Schaupmann: Niederösterreichs Eltern wollen einen Vertrag mit dem Finanzminister!

Partnerschaft in der Bildungspolitik darf keine Einbahnstraße sein

St. Pölten, (OTS) - Der Dachverband der NÖ Pflichtschulelternvereine reagiert prompt auf den "Lehrerbrief" von Vizekanzler Molterer. Landesobmann Ing. Franz Schaupmann dazu: "Den Vertrag mit den Eltern kann der Herr Bundesminister sofort mit uns eingehen. Wir Eltern wünschen uns schon lange ‚Chancengleichheit’ der Schulpartner. Ehrenamtliche Elternvereinsverbände agieren auf allen Ebenen neben dienstfrei gestellten Lehrerpersonalvertretern und Beamten. Wir können gerne über unsere Aufgaben, Kompetenzen und natürlich auch über das Geld reden.
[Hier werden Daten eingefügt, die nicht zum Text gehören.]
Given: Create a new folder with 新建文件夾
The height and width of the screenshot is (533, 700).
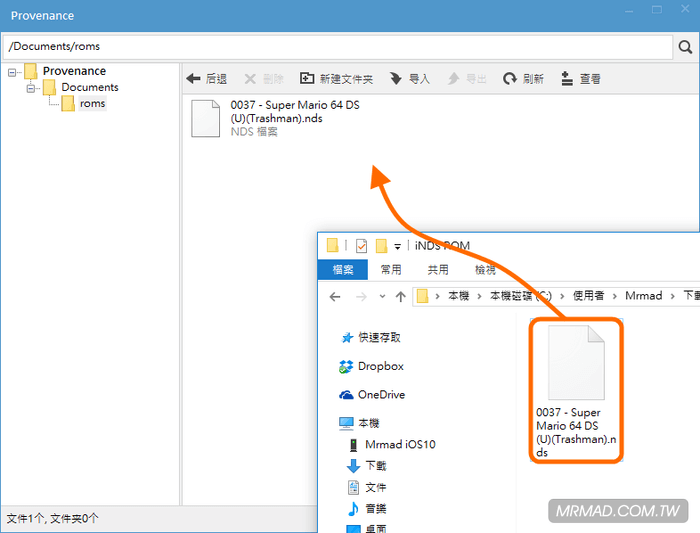Looking at the screenshot, I should click(x=336, y=78).
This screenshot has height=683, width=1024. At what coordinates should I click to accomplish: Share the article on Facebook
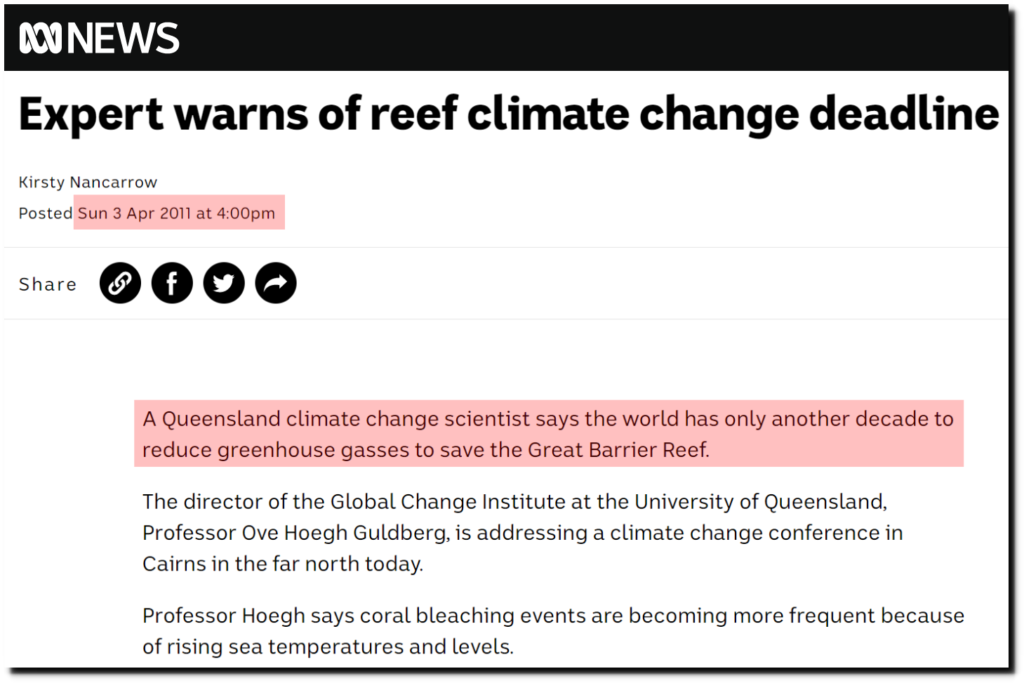[172, 283]
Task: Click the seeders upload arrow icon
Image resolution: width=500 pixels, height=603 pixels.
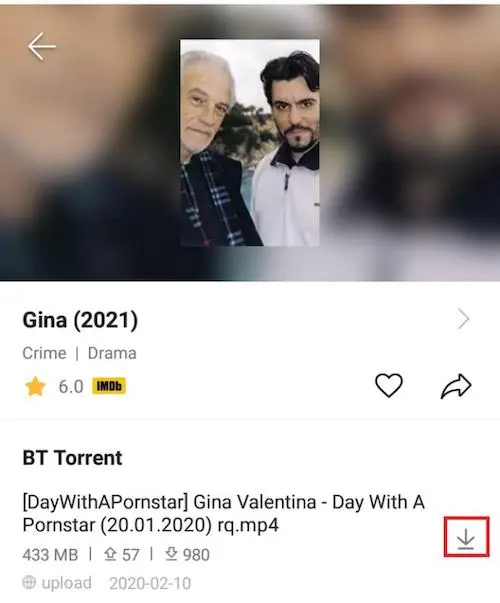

Ich nehme an, das Geld war ja der Grund, warum ausgerechnet der Finanzminister diese Diskussion führt."****

Der NÖ Dachverband verweist in diesem Zusammenhang auf den starken Mitgliederzuwachs an Elternvereinen in den letzten Jahren. "Wenn allein in Niederösterreich über achtzig Elternvereine in fünf Jahren dem Verband neu beitreten, kann man sicher nicht von Desinteresse der Eltern reden. Wir finden bei unseren Informationsveranstaltungen für KlassenelternvertreterInnen in den Bezirken höchst interessierte und verantwortungsvoll agierende Eltern vor, die über die Agitationslinie mancher Politiker wirklich besorgt sind. Der Dachverband führt derzeit quer durch Niederösterreich Informationsveranstaltungen für die KlassenelternvertreterInnen durch - das sind jeweils zwei Eltern pro Schulklasse - in Niederösterreich bei rund 15.000 Pflichtschulklassen 30.000 Personen", so Schaupmann.

"Die Bildungspolitik sollte innovativ sein und sich an den Anforderungsprofilen orientieren, die wir für unsere nächste Leistungsgeneration schaffen. Gerade das jüngste Beispiel der Bundespolitik, einerseits Agrarfördergelder für die Bauernfamilien einzelbetrieblich zu veröffentlichen und Nebeneinkommen für Politiker möglichst der Öffentlichkeit zu verschweigen, sollte einem christlich-sozialen Finanzminister zu denken geben. Um die Elternmitarbeit an Österreichs Schulen - ehrenamtlich und unentgeltlich - braucht sich der Finanzminister keine Sorgen zu machen. Ich lade ihn gern zum Besuch unserer Homepage www.evnoe.at oder einem Informationsgespräch ein - in meiner Freizeit!" so Schaupmann abschließend.